OyChicago blog

One thing

 Permanent link

One thing photo

Spoiler alert: I’m about to reveal the meaning of life. Great, now I have your attention—read on if you want the answer.

Every so often I think about the movie City Slickers when Jack Palance’s character, the older, leathery cowboy named Curly gives Billy Crystal’s character Mitch some profound life advice.

“Do you know what the secret of life is?” Curly asks Mitch, holding up one finger.

“Your finger?” Mitch asks.

“One thing,” Curly says. “Just one thing…”

“But what is the one thing?” Mitch wants to know.

“That’s what you have to find out,” the cowboy replies.

What Curly said stuck with me since I saw that movie way back in junior high. And I’ve been trying to find that “one thing” ever since. It’s something we each have to discover for ourselves.

A while back, I heard a moving sermon by a rabbi who had faced a near-death experience. After wrestling with his own mortality and living to tell about it, the rabbi asked us what we each think our life’s purpose is. What, he asked, were we put on this earth to do?

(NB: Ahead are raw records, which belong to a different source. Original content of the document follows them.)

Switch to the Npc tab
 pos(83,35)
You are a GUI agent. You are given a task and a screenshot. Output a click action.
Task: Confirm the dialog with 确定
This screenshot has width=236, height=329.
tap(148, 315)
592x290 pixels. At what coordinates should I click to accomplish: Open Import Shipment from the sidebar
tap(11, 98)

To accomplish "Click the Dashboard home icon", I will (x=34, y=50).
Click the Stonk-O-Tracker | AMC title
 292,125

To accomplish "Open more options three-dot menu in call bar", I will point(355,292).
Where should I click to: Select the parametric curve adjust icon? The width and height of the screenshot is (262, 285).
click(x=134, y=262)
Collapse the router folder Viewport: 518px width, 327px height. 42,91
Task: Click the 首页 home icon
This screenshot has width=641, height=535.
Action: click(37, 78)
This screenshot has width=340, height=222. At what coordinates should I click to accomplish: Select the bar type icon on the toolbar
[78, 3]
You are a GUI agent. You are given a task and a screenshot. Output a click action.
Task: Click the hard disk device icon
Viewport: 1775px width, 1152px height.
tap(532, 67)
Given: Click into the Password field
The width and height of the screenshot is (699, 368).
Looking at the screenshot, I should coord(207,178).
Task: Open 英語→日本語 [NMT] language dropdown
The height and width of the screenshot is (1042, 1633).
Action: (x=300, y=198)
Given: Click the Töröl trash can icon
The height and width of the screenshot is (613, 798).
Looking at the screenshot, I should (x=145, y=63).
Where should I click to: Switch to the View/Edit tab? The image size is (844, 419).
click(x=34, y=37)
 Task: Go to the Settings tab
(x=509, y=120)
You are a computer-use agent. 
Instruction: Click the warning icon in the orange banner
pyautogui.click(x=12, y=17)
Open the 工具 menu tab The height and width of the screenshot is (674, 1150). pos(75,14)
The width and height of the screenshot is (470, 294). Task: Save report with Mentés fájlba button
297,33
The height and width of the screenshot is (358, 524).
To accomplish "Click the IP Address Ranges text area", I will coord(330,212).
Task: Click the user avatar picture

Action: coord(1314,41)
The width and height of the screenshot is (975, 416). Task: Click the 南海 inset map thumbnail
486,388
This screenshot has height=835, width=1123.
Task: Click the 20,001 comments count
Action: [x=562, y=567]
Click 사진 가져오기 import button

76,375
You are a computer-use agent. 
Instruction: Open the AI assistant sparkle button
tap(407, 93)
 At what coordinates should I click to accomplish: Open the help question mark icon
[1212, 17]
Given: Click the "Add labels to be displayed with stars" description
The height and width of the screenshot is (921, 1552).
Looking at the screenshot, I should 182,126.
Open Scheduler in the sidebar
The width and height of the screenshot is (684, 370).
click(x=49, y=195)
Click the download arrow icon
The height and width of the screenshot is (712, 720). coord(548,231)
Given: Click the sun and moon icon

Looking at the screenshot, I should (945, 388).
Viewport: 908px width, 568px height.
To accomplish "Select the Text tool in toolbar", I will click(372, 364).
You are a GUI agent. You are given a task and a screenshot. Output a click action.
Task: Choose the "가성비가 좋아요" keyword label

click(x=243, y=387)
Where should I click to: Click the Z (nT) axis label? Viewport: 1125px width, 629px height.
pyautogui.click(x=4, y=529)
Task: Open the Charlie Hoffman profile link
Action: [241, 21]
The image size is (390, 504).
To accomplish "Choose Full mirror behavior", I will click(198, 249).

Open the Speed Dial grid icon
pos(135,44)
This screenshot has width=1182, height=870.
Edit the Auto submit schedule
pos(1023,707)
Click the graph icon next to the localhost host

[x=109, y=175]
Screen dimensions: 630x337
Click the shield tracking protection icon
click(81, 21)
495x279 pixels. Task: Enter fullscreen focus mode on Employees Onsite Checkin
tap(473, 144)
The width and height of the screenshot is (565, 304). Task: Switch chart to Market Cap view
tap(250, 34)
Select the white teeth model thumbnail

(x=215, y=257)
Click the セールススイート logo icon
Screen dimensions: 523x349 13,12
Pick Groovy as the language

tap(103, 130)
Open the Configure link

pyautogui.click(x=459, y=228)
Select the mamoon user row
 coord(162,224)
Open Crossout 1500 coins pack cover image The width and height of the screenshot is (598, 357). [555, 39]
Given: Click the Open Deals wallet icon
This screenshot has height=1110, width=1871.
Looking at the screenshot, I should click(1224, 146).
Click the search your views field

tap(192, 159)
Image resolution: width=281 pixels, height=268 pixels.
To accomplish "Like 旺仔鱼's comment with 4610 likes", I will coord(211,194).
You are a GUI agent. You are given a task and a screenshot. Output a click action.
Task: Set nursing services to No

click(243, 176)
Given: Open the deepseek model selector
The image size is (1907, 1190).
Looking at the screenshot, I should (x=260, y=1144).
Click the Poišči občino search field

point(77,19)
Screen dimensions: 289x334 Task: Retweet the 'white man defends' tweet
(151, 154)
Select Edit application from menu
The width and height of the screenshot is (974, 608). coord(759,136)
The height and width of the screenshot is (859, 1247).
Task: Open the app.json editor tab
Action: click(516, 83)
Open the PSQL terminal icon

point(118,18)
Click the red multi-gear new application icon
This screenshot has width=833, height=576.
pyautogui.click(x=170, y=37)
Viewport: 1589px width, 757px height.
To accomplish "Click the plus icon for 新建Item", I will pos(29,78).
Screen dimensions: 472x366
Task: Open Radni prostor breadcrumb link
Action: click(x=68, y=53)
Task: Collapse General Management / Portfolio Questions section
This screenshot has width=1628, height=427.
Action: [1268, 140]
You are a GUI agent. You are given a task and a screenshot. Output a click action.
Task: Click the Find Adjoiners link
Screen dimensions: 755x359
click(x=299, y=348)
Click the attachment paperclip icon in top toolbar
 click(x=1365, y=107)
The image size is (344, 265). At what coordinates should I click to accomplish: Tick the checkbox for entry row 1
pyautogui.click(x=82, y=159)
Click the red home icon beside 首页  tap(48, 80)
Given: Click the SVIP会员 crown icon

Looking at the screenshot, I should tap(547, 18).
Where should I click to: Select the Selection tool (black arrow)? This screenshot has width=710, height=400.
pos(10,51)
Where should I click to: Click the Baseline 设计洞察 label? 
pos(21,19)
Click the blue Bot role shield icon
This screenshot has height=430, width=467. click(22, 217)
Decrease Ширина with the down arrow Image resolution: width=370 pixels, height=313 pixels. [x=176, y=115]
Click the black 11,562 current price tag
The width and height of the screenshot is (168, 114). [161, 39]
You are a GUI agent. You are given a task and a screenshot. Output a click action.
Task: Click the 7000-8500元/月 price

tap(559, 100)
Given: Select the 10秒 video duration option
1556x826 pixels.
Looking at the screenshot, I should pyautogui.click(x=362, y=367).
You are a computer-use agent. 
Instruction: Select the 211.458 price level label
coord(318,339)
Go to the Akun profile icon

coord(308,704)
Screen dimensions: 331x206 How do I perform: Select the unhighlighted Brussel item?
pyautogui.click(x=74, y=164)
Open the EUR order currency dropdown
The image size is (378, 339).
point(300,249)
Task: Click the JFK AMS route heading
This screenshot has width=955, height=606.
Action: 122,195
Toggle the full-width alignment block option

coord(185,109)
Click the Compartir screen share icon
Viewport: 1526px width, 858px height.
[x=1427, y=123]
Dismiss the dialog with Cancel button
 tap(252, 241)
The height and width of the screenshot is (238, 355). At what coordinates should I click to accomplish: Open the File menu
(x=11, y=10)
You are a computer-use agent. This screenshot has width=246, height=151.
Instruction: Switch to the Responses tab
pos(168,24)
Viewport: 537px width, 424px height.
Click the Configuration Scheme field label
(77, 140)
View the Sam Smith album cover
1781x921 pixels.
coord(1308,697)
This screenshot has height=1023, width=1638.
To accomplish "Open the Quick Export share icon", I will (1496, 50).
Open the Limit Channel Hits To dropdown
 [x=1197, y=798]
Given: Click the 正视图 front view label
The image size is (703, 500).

I’ve pondered my answers to the questions posed by the rabbi, and—no big shocker—I haven’t exactly figured out all the answers just yet.

But, if we already knew the answers, how boring would that be? Life is all about the journey—continually searching for the answers, and then revising and finding new answers to what we thought we knew but realized we totally didn’t. At least I think.

You know that game show Are You Smarter Than a Fifth Grader? Well, in a philosophical way, the answer to that question is “no” because the adage “the older we get, the less we know” rings true.

What if we don’t narrow it down to just “one thing” as Curly said? Maybe we’re meant to find more than one thing.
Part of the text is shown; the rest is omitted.